═════ Data extracts
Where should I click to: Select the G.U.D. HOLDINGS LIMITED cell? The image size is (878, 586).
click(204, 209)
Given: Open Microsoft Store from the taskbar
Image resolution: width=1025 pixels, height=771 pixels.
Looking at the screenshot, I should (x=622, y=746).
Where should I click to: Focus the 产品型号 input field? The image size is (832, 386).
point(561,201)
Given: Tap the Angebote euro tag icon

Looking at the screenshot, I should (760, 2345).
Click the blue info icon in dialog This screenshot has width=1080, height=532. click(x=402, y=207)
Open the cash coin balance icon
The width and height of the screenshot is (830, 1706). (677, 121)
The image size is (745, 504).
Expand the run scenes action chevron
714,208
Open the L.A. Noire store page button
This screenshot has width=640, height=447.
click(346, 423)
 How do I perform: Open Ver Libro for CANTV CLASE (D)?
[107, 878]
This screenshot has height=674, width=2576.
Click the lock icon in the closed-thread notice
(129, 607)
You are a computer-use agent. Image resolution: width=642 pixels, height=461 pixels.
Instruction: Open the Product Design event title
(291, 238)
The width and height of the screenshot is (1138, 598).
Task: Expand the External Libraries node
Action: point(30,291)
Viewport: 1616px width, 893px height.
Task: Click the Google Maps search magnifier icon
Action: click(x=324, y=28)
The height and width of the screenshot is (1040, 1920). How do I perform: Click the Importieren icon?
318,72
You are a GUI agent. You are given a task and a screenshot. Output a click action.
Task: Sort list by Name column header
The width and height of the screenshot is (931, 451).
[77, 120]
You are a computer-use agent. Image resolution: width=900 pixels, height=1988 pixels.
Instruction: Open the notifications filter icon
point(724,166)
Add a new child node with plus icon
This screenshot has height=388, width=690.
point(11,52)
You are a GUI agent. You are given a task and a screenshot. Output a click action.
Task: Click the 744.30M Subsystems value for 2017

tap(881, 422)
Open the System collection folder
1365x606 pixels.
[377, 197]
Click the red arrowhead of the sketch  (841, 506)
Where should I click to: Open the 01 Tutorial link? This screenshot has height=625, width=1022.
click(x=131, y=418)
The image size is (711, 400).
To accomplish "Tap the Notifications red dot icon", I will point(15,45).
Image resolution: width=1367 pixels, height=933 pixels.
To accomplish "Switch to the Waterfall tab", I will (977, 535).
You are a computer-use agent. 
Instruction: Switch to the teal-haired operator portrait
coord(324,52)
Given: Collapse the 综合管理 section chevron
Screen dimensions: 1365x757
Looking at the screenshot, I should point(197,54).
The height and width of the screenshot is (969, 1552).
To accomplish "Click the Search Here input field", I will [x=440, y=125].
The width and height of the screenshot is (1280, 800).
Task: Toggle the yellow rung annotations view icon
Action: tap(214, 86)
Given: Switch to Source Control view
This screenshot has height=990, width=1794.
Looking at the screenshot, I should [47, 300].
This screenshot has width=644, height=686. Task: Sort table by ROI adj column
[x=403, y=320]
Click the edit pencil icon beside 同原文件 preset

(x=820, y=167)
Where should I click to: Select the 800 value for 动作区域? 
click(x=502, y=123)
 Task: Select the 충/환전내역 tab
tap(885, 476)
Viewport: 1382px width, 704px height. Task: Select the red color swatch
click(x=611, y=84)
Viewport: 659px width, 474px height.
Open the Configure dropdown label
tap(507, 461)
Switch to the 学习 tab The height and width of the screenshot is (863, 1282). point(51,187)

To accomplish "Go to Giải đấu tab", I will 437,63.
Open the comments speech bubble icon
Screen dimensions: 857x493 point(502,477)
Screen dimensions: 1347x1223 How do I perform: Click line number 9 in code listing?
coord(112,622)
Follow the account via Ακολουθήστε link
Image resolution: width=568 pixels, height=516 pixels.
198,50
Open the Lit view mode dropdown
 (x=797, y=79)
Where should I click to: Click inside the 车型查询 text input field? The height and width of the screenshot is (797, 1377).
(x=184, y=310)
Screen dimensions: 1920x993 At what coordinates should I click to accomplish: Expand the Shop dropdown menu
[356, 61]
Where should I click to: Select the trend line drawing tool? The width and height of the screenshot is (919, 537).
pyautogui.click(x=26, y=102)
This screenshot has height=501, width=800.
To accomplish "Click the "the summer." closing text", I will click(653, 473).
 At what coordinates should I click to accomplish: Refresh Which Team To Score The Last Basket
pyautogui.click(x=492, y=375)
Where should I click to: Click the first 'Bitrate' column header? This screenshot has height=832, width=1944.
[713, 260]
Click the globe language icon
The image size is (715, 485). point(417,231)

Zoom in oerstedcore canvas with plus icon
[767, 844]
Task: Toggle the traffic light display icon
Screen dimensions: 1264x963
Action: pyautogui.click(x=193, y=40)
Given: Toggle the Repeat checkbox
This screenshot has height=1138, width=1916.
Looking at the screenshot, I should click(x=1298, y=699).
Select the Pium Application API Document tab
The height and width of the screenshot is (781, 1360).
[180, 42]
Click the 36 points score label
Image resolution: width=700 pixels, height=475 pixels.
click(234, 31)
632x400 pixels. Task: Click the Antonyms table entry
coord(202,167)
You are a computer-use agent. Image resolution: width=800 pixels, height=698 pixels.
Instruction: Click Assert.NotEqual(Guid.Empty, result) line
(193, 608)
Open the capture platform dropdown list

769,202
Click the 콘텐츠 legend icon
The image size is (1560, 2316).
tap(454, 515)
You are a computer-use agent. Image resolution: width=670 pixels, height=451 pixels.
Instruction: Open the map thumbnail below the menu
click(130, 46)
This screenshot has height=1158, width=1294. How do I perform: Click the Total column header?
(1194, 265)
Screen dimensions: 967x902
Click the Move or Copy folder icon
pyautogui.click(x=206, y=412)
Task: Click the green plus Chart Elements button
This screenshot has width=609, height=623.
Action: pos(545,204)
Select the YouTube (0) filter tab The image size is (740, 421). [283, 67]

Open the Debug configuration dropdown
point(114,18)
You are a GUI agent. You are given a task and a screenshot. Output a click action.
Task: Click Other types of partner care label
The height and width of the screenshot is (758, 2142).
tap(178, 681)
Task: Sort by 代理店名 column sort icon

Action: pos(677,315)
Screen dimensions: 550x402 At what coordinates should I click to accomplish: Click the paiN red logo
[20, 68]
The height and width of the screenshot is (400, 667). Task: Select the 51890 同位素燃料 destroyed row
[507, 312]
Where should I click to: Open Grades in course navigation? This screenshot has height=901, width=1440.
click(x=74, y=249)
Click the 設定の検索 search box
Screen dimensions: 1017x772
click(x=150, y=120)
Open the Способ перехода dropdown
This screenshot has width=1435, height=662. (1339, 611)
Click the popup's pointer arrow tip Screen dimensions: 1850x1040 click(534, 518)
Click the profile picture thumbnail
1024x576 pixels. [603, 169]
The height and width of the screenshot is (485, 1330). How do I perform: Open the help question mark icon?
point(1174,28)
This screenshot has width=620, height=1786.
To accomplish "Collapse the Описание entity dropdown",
══════════
Exercise directions: Your answer should be each line from the entries that includes the string "computer".

Exercise response:
You are a computer-use agent. Image resolution: width=642 pixels, height=461 pixels.
You are a computer-use agent. Image resolution: width=900 pixels, height=1988 pixels.
You are a computer-use agent. 
You are a computer-use agent. Image resolution: width=800 pixels, height=698 pixels.
You are a computer-use agent. Image resolution: width=670 pixels, height=451 pixels.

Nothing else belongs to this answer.